Without going into details of attacks, shootouts and explosions carried out by the militants in late July, another notorious murder should be noted. Garun Kurbanov, the spokesman for Dagestani head Magomedsalam Magomedov, was the target of an attack and died of his wounds. Kurbanov also held the position of Dagestan's minister for nationalities, and was the third minister for nationalities killed in the republic in the last eight years. He took the position in Dagestani presidential administration in 2010 after Magomedov became the republic's leader (www.gazeta.ru, July 28). There was little doubt over who killed Kurbanov and why: he was known in the republic as an atheist rather than a Muslim. In Dagestan, where Islam has played a primary role in society for a long time, a politician with atheist views was doomed from the very start. But there was also a non-personal motive. As director of the information policy department in the Dagestani presidential administration, Kurbanov was responsible for Magomedsalam Magomedov's ideological policy, thus Kurbanov's murder was also a blow to the head of Dagestan. This was also the first time that militants in Dagestan had been able to assassinate someone so close to the Dagestani president.

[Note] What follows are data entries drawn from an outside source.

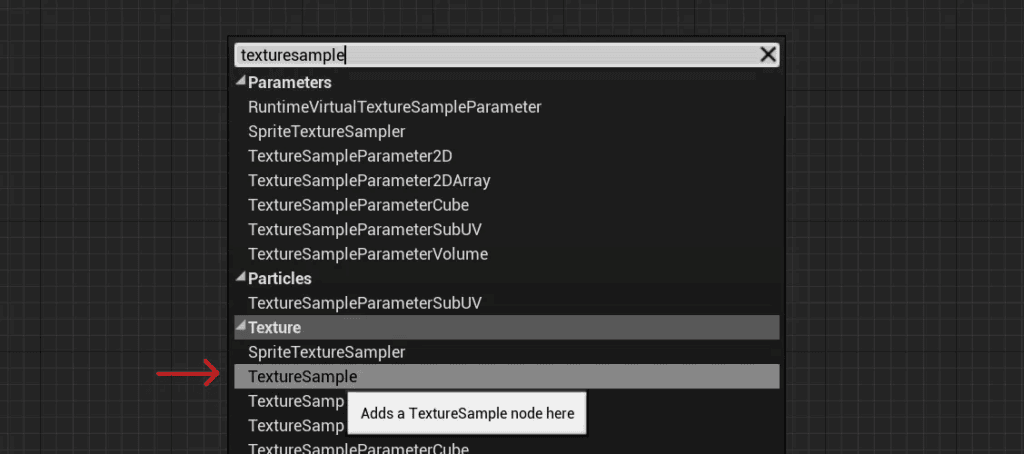Viewport: 1024px width, 454px height.
Task: Collapse the Texture category triangle
Action: click(240, 327)
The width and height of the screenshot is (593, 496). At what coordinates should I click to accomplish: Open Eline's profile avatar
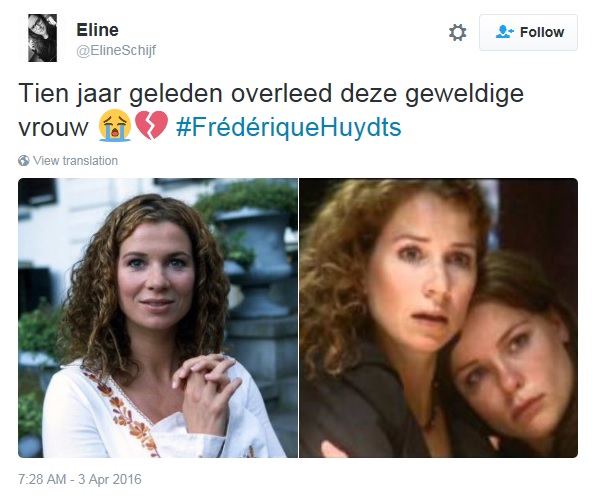point(42,38)
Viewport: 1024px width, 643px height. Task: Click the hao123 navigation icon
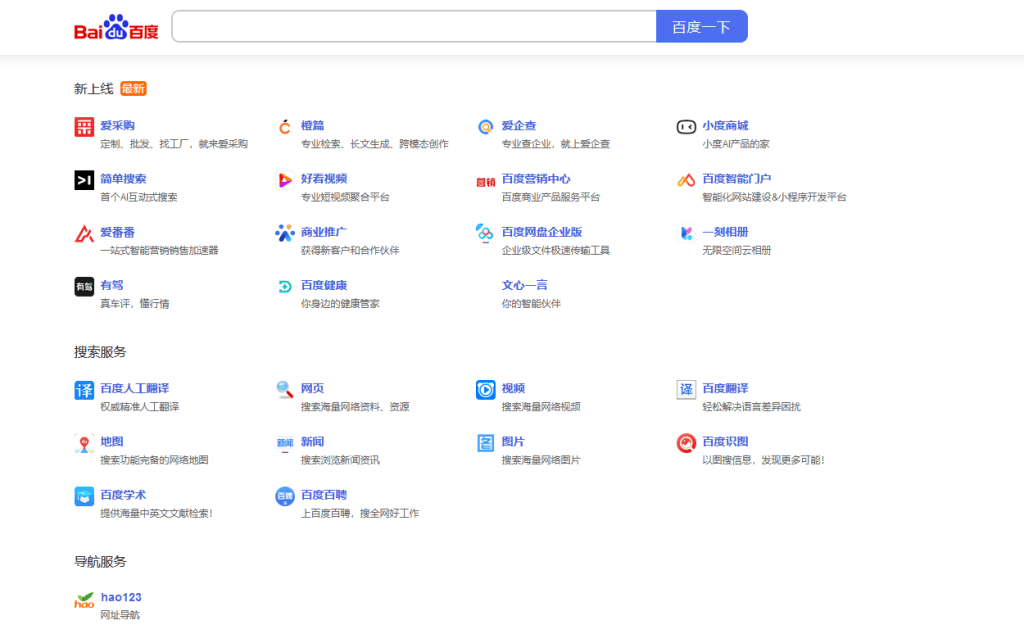pyautogui.click(x=84, y=598)
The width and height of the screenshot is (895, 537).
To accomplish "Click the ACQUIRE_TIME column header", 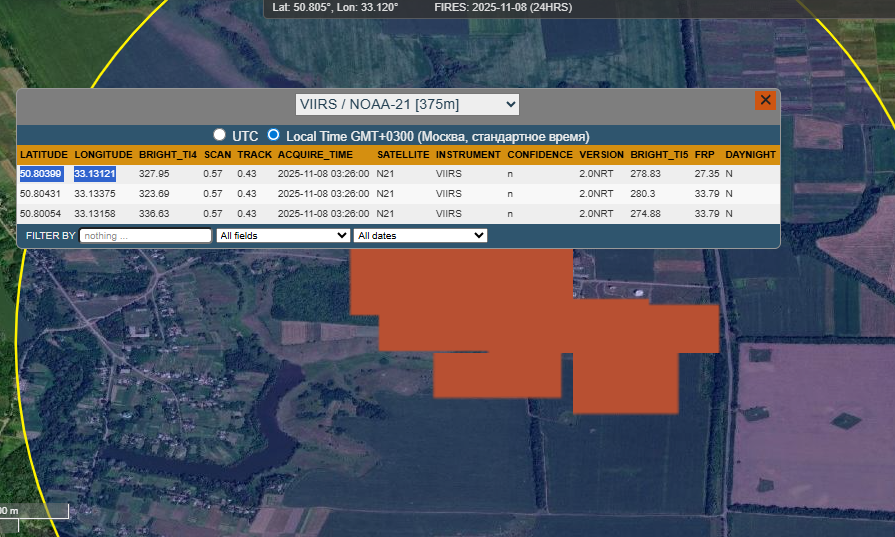I will tap(314, 155).
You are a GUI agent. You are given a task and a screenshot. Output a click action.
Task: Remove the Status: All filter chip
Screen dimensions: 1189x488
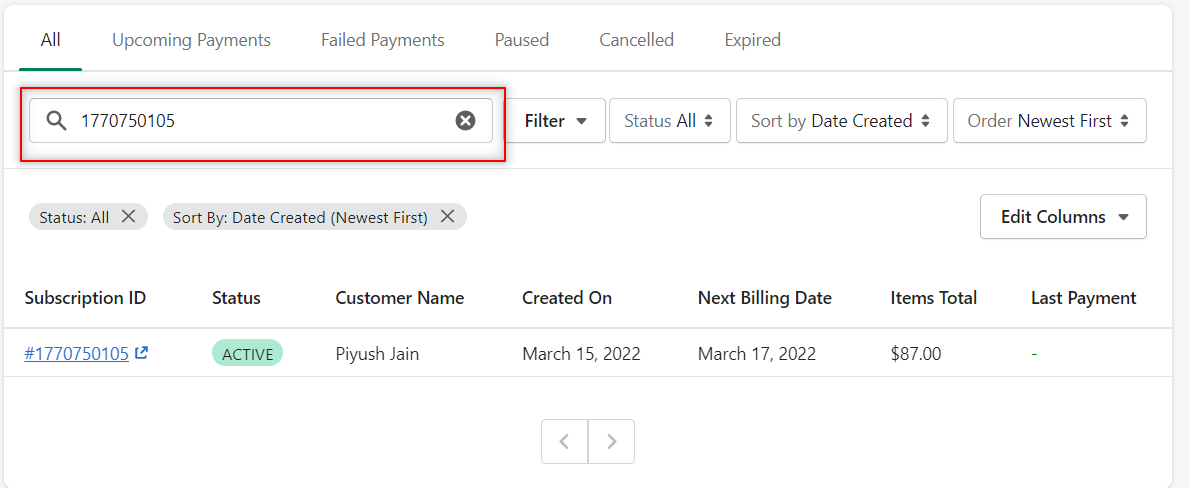[x=129, y=217]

In addition the murder took place the same time an economic forum opened in Makhachkala aimed at showing the republic in a positive light. The same day Kurbanov was killed, July 28, the acting head of the village of Upper Ubeki in Dagestan's Levashi district, Rabadan Omarov, was shot dead, and three other people were gunned down in Makhachkala. Such attacks will do little to help to improve Dagestan's image in the eyes of potential investors, and the situation in this republic is unlikely to change drastically in the near future.